Collected data

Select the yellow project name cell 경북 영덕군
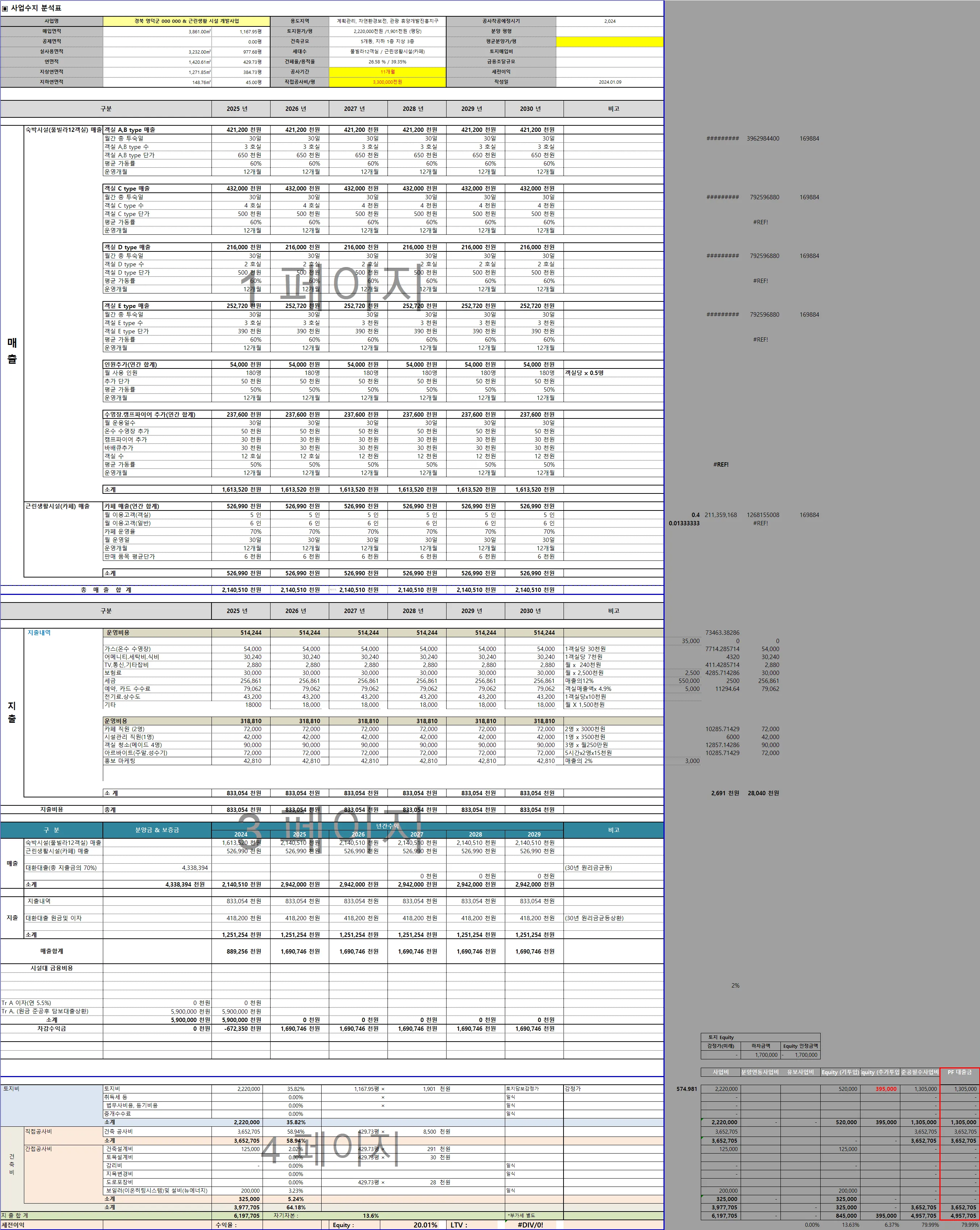This screenshot has height=1230, width=980. [187, 21]
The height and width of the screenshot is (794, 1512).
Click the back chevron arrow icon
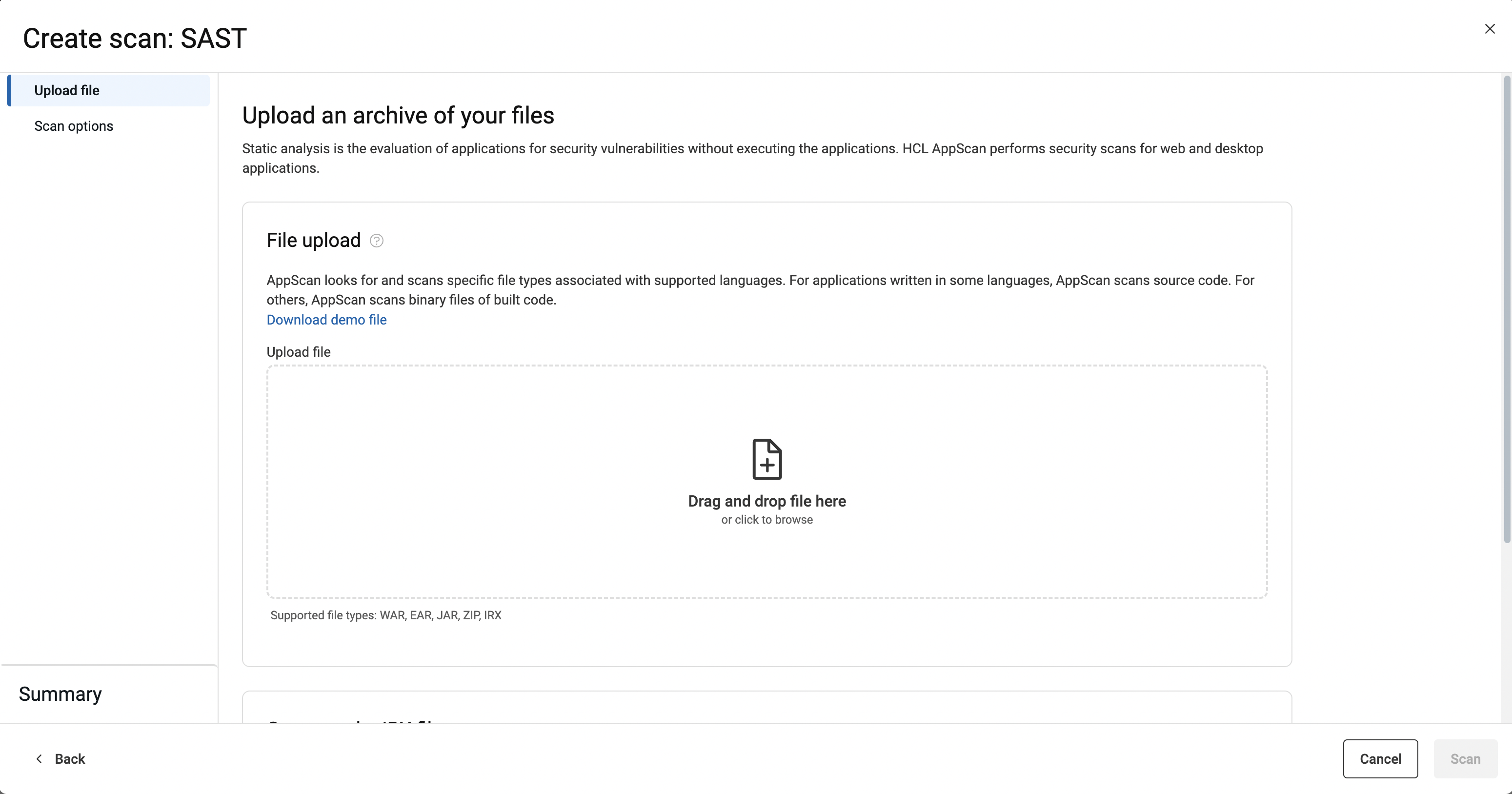tap(40, 759)

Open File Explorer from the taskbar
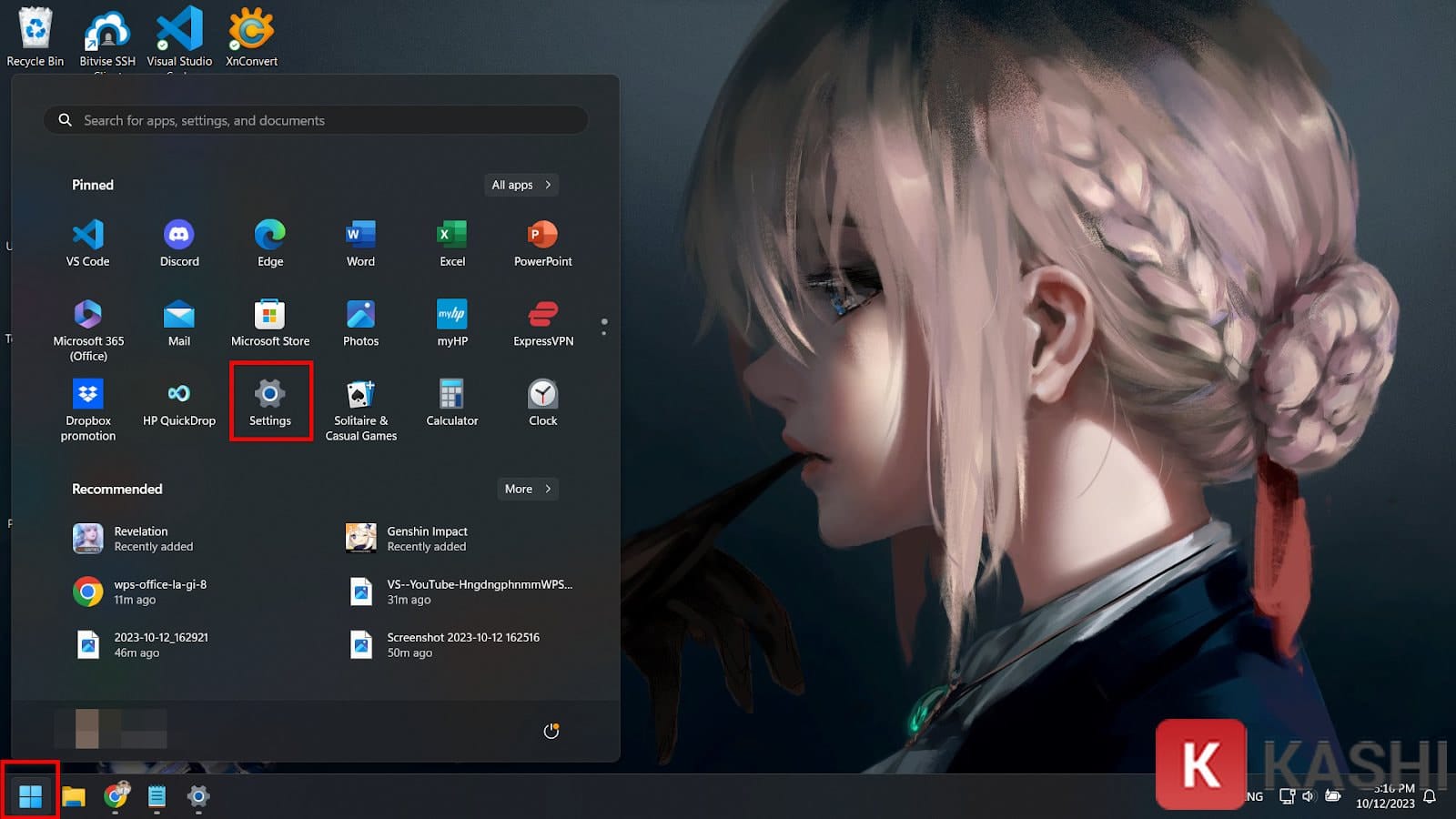click(x=76, y=796)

> [TO DO]: Leave the pictures aside and give the records above back word for word.

> [WRITTEN ANSWER]:
Select the yellow project name cell 경북 영덕군
This screenshot has height=1230, width=980. [187, 21]
The height and width of the screenshot is (794, 1512).
Click the back chevron arrow icon
tap(40, 759)

Open File Explorer from the taskbar
click(x=76, y=796)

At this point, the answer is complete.